━━━ Records for this task
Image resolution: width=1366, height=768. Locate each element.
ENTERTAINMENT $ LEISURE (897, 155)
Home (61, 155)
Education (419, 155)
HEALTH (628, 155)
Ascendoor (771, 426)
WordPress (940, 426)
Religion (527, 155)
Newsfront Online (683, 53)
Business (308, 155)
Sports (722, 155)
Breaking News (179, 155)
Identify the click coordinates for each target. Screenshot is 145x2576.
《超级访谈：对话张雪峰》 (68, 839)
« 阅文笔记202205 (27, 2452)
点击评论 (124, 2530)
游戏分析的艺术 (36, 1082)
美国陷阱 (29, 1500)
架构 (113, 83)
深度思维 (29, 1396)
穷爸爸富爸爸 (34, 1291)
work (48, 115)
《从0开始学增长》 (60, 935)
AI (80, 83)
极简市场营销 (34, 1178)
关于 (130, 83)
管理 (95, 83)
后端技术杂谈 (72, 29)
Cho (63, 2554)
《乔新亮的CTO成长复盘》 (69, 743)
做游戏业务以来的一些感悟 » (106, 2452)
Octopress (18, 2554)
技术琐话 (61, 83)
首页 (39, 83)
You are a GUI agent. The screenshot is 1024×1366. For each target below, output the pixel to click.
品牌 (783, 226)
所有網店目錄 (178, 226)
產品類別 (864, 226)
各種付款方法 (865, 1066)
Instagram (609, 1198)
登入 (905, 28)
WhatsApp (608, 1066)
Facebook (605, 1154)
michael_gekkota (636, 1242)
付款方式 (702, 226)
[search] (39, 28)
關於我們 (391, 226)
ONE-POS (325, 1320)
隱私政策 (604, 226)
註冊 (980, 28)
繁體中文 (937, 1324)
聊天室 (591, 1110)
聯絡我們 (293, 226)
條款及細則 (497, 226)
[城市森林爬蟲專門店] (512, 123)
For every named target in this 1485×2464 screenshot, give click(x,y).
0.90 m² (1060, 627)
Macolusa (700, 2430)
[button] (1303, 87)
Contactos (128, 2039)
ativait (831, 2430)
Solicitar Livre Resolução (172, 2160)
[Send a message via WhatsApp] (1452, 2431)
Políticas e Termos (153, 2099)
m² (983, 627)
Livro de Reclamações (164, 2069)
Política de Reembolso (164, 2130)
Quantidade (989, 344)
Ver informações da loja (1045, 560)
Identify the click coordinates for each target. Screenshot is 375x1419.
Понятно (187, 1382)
━━━━━━
● **What the task asks**: Output, from the data above, the lines from the line with "关于 (130, 83)" to the line with "Macolusa (700, 2430)" exactly as they stand, both ends included and nothing else.

● **Task solution**:
关于 (130, 83)
管理 (95, 83)
后端技术杂谈 (72, 29)
Cho (63, 2554)
《乔新亮的CTO成长复盘》 (69, 743)
做游戏业务以来的一些感悟 » (106, 2452)
Octopress (18, 2554)
技术琐话 (61, 83)
首页 (39, 83)
You are a GUI agent. The screenshot is 1024×1366. For each target below, output the pixel to click.
品牌 (783, 226)
所有網店目錄 (178, 226)
產品類別 (864, 226)
各種付款方法 (865, 1066)
Instagram (609, 1198)
登入 (905, 28)
WhatsApp (608, 1066)
Facebook (605, 1154)
michael_gekkota (636, 1242)
付款方式 (702, 226)
[search] (39, 28)
關於我們 (391, 226)
ONE-POS (325, 1320)
隱私政策 (604, 226)
註冊 (980, 28)
繁體中文 (937, 1324)
聊天室 (591, 1110)
聯絡我們 (293, 226)
條款及細則 (497, 226)
[城市森林爬蟲專門店] (512, 123)
For every named target in this 1485×2464 screenshot, give click(x,y).
0.90 m² (1060, 627)
Macolusa (700, 2430)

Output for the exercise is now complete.